▶ _Description of the task_
Which of the lines below include the word "Select"? Pull each one out.

▶ _Data to process_
[Start of section]

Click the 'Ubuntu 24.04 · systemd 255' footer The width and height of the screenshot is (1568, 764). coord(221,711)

[End of section]
[Start of section]

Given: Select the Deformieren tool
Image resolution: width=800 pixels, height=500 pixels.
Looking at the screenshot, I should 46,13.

[End of section]
[Start of section]

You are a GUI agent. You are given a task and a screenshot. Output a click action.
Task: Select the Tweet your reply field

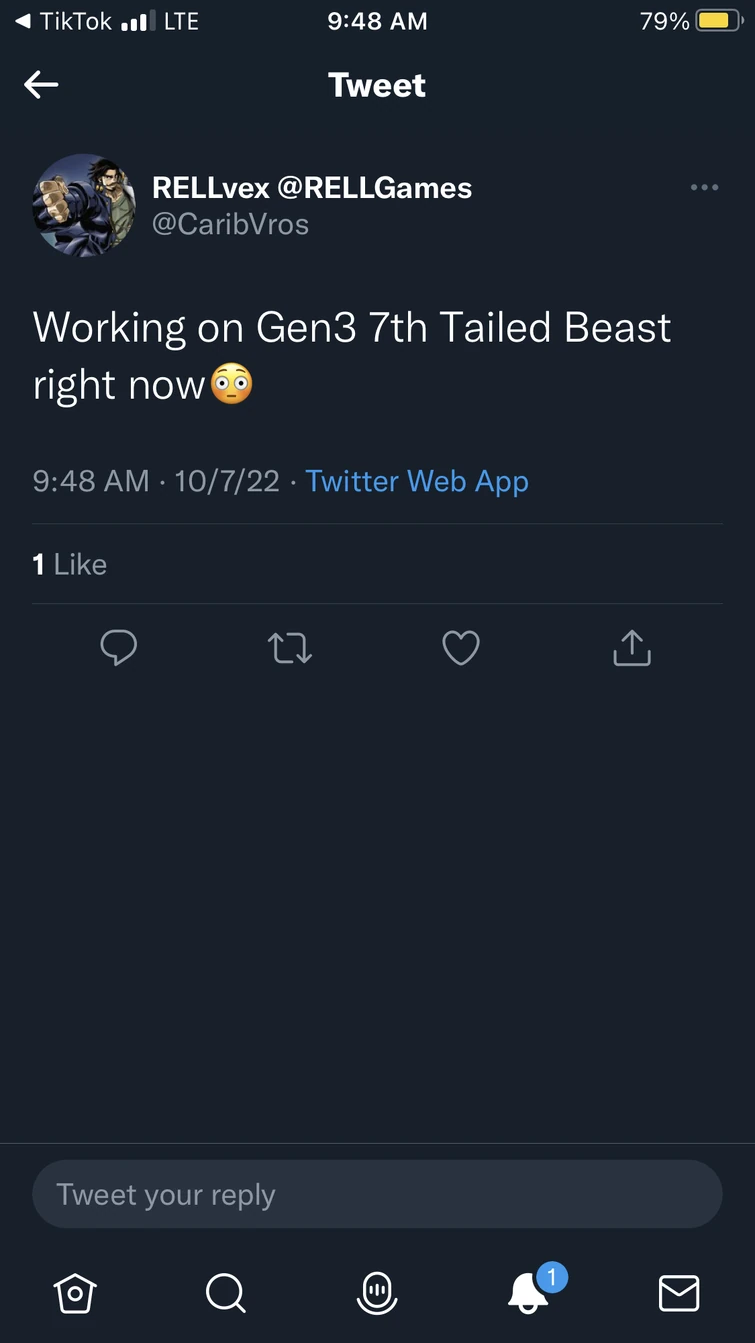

[End of section]

▶ _Answer to this problem_
Given: Select the Deformieren tool
Task: Select the Tweet your reply field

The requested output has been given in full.